If we use a camera take a picture of the same scene in the same position from a different angle, we can estimate the transformation between the two images as a perspective projection. Determining this transformation matrix H will allow us to merge the images into a single mosaiced image. I shot several images at different angles. These images are shown below.
|
|
|
|
|
|
Similar to project 3, in order to get a good result, correspondences (keypoints) must be defined first. To find the transform matrix H, we can unroll the matrix into a column vector h. From here, we can expand the relationship H*v = v', or [[a b c] [d e f] [g h 1]] * [[x0] [y0] [1]] = w * [[x1] [y1] [1]] where w is some arbitrary scaling vector. Expanding this out in terms of H's contents will allow us to find two systems of equations for the variables inside of H (one for each coordinate, x and y). Thus, given four coordinate pairs we can uniquely determine all contents of h. We write this as Ah = b, where A is an 8x8 matrix and b is the an 8x1 matrix consisting of the four points' column vectors stacked on top of each other.
A perspective projection transform is uniquely determined by four pairwise corresponding points, but this would be highly susceptible to noise. To protect against noise, we can overdetermine the system by selecting more than four points. We can then use least squares to determine the closest fitting h, by simply doing inv(A^T * A) * A^T * b.
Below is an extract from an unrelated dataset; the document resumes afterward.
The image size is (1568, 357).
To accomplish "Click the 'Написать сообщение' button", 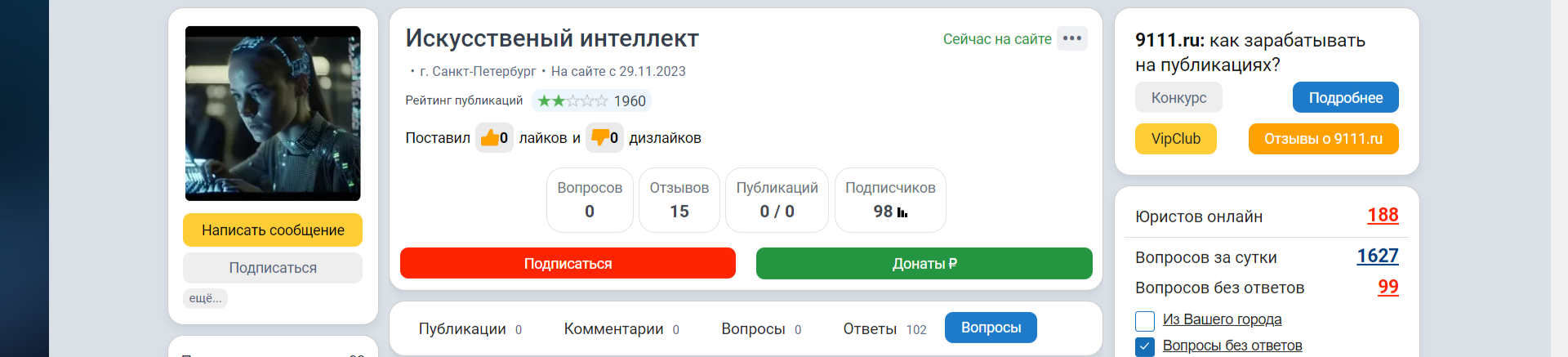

Provided the perspective transform, we can warp images to match each other. I used an inverse warp; for each pixel inside my final image, I multiplied the coordinate by the inverse of the homography matrix to determine which pixel in the original image the current value should correspond to, and interpolated if the pixel index was off an integer value. A calculator is shown at two different angles below; one angle is then warped to match the other.
|
|
|
|
|
|
|
Given two identically warped images, we can overlay the matching parts to create an extended version of the original images. I did this by creating a blank canvas, and adding images onto it. I applied a mask that was 1 everywhere except for where image 1 and image 2 were both non-zero, where I blended the overlapping area together to create the final image. The products of this method are shown below.
|
|
|
|
|
|
|
|
|
I've learned that transform matrices give us a lot of information! (not just perspective projections). Once a transform matrix is determined we can do a lot of things with it that are visually very interesting.